An interesting geometry problem about incenter and ellipses.
Let $I$ be the incenter of a triangle $ABC$. A point $X$ satisfies the conditions $XA+XB=IA+IB$, $XA+XC=IA+IC$. The points $Y,Z$ are defined similarly. Show that the lines $AX,BY,CZ$ are concurrent or parallel to each other.
My friend discovered this problem when he was drawing random ellipses for fun. But we have no idea how to solve such a problem because we literally know nothing about ellipses (except its definition). So I can't post where I'm stuck here. We're just curious to see the solution, whether or not it's elementary.
We do not know what kind of tags we should add because we do not know what methods are to be used. Please edit the tagging.
For the moment, I will just sketch an approach, and develop the calculations later. It will be clear soon that this approach has to work, so we may also leave the non-interesting computation part to a CAS. The key idea is highlighted.

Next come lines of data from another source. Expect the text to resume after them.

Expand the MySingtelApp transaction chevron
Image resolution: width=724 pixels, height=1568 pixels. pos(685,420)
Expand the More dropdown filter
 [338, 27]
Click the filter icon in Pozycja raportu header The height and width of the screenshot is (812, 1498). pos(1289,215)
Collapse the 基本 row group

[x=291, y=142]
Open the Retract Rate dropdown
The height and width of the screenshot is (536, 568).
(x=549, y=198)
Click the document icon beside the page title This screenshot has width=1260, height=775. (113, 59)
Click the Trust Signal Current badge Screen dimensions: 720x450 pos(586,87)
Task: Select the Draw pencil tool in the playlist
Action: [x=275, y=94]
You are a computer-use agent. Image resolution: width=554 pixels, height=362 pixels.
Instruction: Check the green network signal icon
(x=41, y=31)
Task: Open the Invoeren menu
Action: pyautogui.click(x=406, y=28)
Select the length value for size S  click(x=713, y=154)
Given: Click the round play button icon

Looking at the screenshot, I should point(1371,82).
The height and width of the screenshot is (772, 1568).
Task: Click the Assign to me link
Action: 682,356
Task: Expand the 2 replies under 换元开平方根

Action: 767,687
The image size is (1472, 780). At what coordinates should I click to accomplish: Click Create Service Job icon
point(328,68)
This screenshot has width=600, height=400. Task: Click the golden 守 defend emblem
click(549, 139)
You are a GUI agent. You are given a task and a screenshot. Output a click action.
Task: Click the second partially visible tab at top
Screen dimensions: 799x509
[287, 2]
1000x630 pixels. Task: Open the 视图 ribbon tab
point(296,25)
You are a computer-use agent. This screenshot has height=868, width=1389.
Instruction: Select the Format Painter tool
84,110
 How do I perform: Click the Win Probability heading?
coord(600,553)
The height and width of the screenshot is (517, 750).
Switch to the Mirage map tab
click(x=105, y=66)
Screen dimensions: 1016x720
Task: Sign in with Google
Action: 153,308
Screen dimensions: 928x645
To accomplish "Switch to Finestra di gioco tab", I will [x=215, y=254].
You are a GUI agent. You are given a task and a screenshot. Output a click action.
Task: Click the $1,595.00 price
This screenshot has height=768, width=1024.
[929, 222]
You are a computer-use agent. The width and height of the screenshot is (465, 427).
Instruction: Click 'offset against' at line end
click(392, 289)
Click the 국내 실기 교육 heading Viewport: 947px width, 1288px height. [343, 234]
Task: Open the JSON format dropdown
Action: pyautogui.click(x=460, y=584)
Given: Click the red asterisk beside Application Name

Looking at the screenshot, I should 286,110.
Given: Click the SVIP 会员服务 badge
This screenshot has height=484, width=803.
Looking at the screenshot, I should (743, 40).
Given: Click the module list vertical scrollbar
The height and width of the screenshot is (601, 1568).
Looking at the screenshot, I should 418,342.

- Concurrency and collinearity are straightforward to check through Ceva's theorem, hence we just have to compute the trilinear coordinates of $X,Y,Z$, then check that an associated determinant vanishes;
- The ellipses $\Gamma_A$ with foci at $B,C$ and $\Gamma_B$ with foci at $A,C$ are two conics meeting at two points. We may write down their trilinear equations and exploit Vieta's theorem to get the trilinear coordinates of $Z$, since the trilinear coordinates of $I$ are just $[1;1;1]$;
- In order to write down the trilinear equation of our ellipses it is enough to recall that $$ AI^2 = bc-4rR $$ and so on. By Vieta's theorem we do not even need all the coefficients of the trilinear equation, so computations are not that painful.